SET EXERCISE
Render the material below as a Markdown table with the columns "Row" and "Text", giving each line a row number and skipping blank lines. Omit the pictures.

TASK DATA
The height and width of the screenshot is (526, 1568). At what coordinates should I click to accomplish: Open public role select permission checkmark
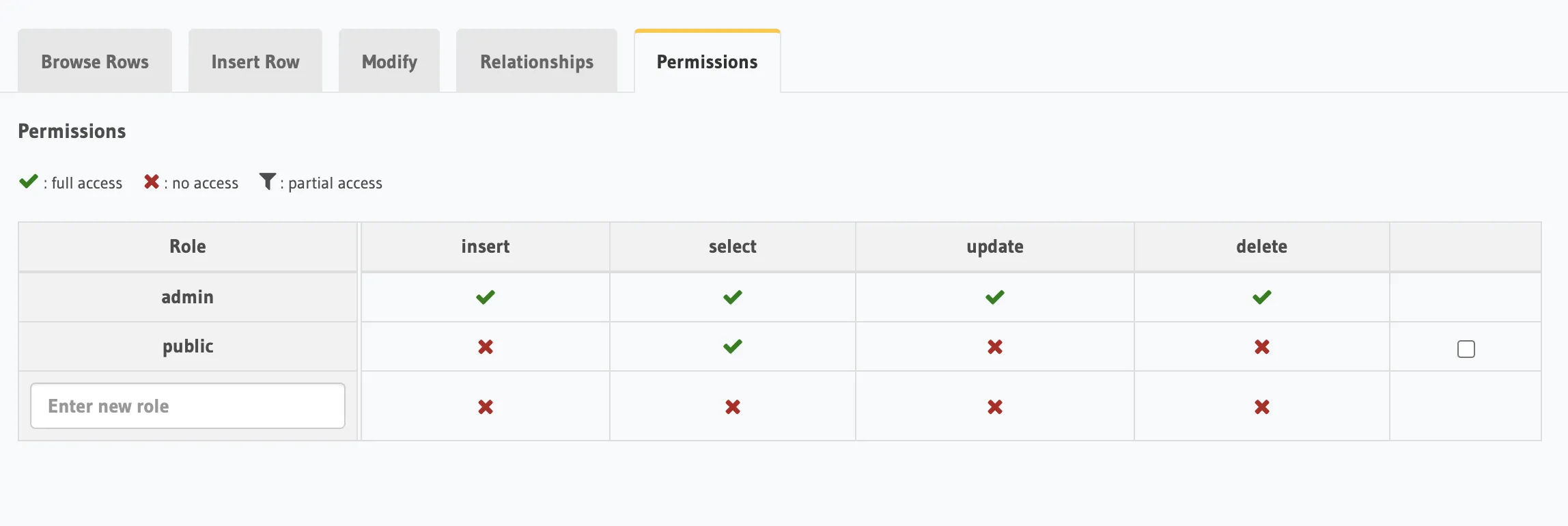point(732,347)
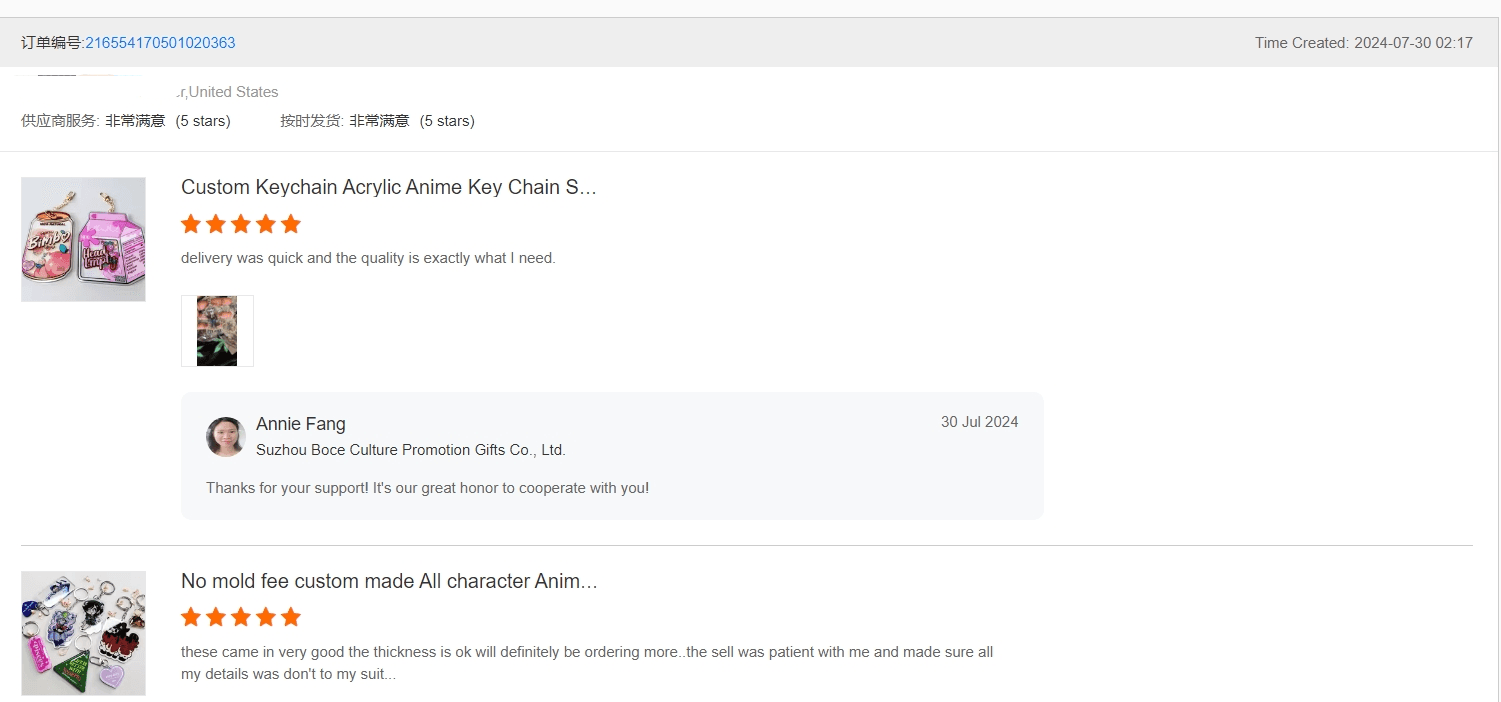Select the 'delivery was quick' review text

click(x=367, y=258)
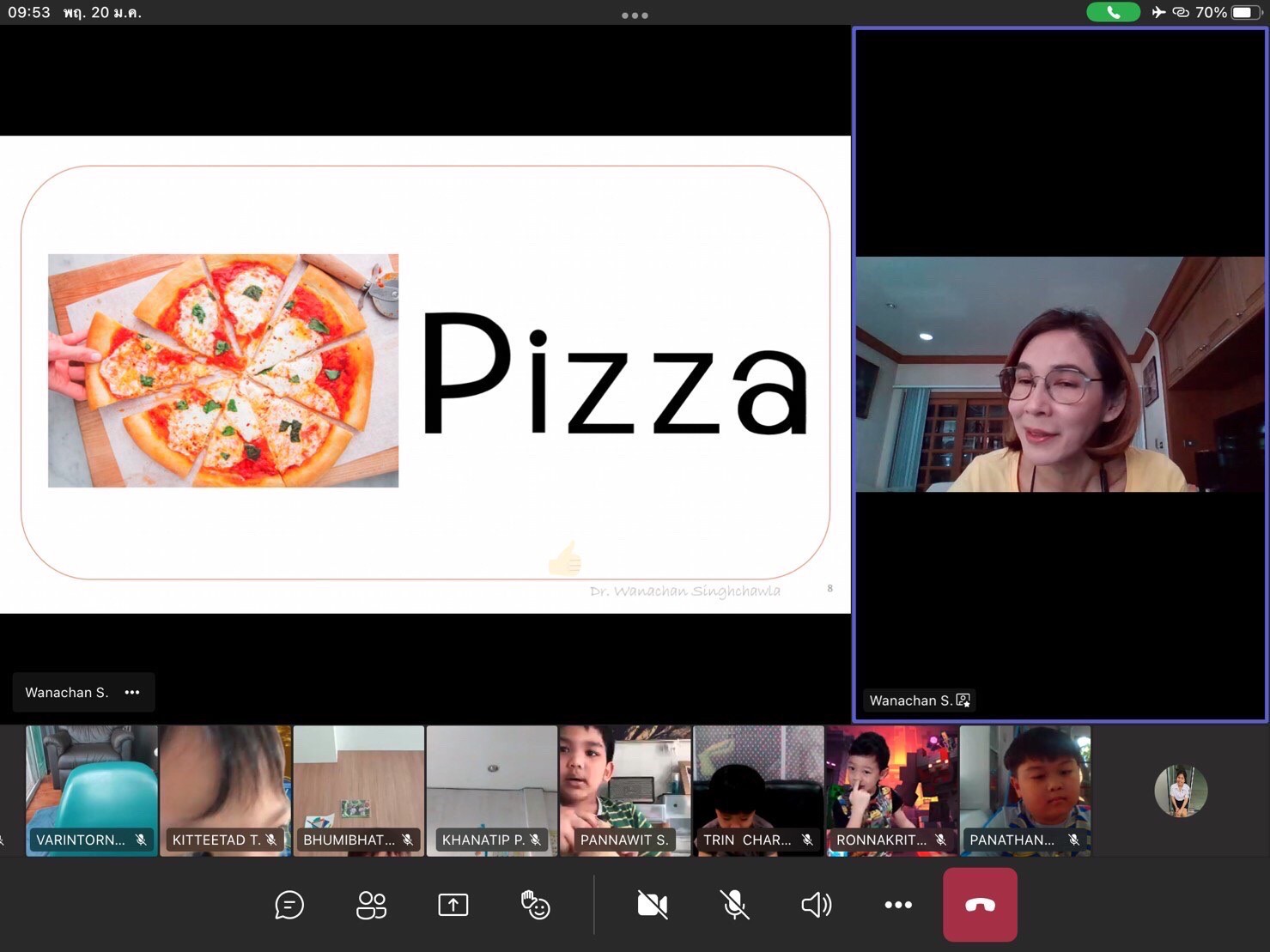The image size is (1270, 952).
Task: Tap the three dots at top center
Action: pyautogui.click(x=635, y=15)
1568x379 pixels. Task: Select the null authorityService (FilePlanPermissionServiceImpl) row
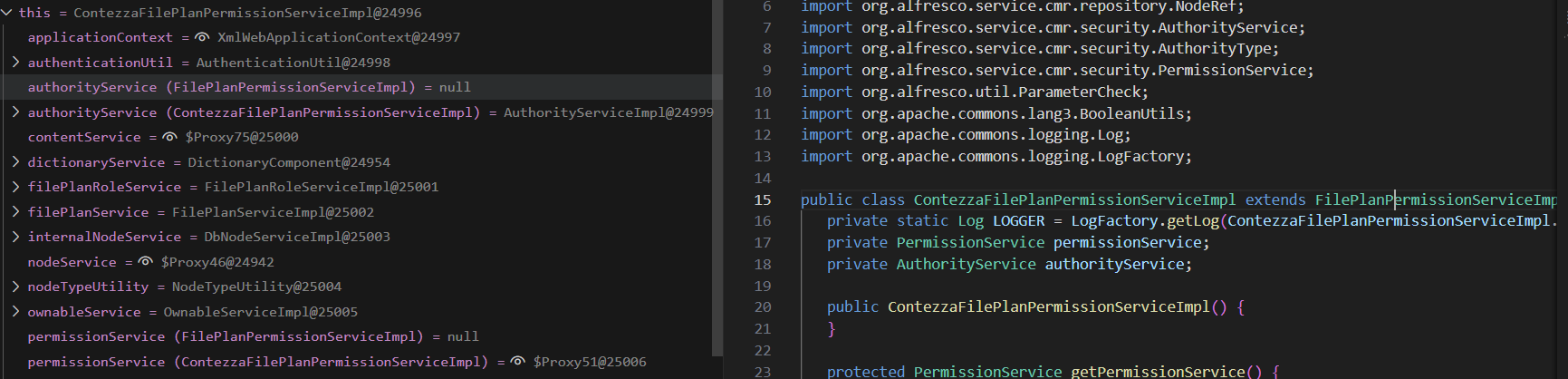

ANSWER FOR THE TASK
| Row | Text |
|---|---|
| 1 | The height and width of the screenshot is (526, 1568). At what coordinates should I click to accomplish: Open public role select permission checkmark |
| 2 | point(732,347) |
| 3 | Select the 'delivery was quick' review text |
| 4 | click(x=367, y=258) |
| 5 | The image size is (1270, 952). |
| 6 | Task: Tap the three dots at top center |
| 7 | Action: pyautogui.click(x=635, y=15) |
| 8 | 1568x379 pixels. Task: Select the null authorityService (FilePlanPermissionServiceImpl) row |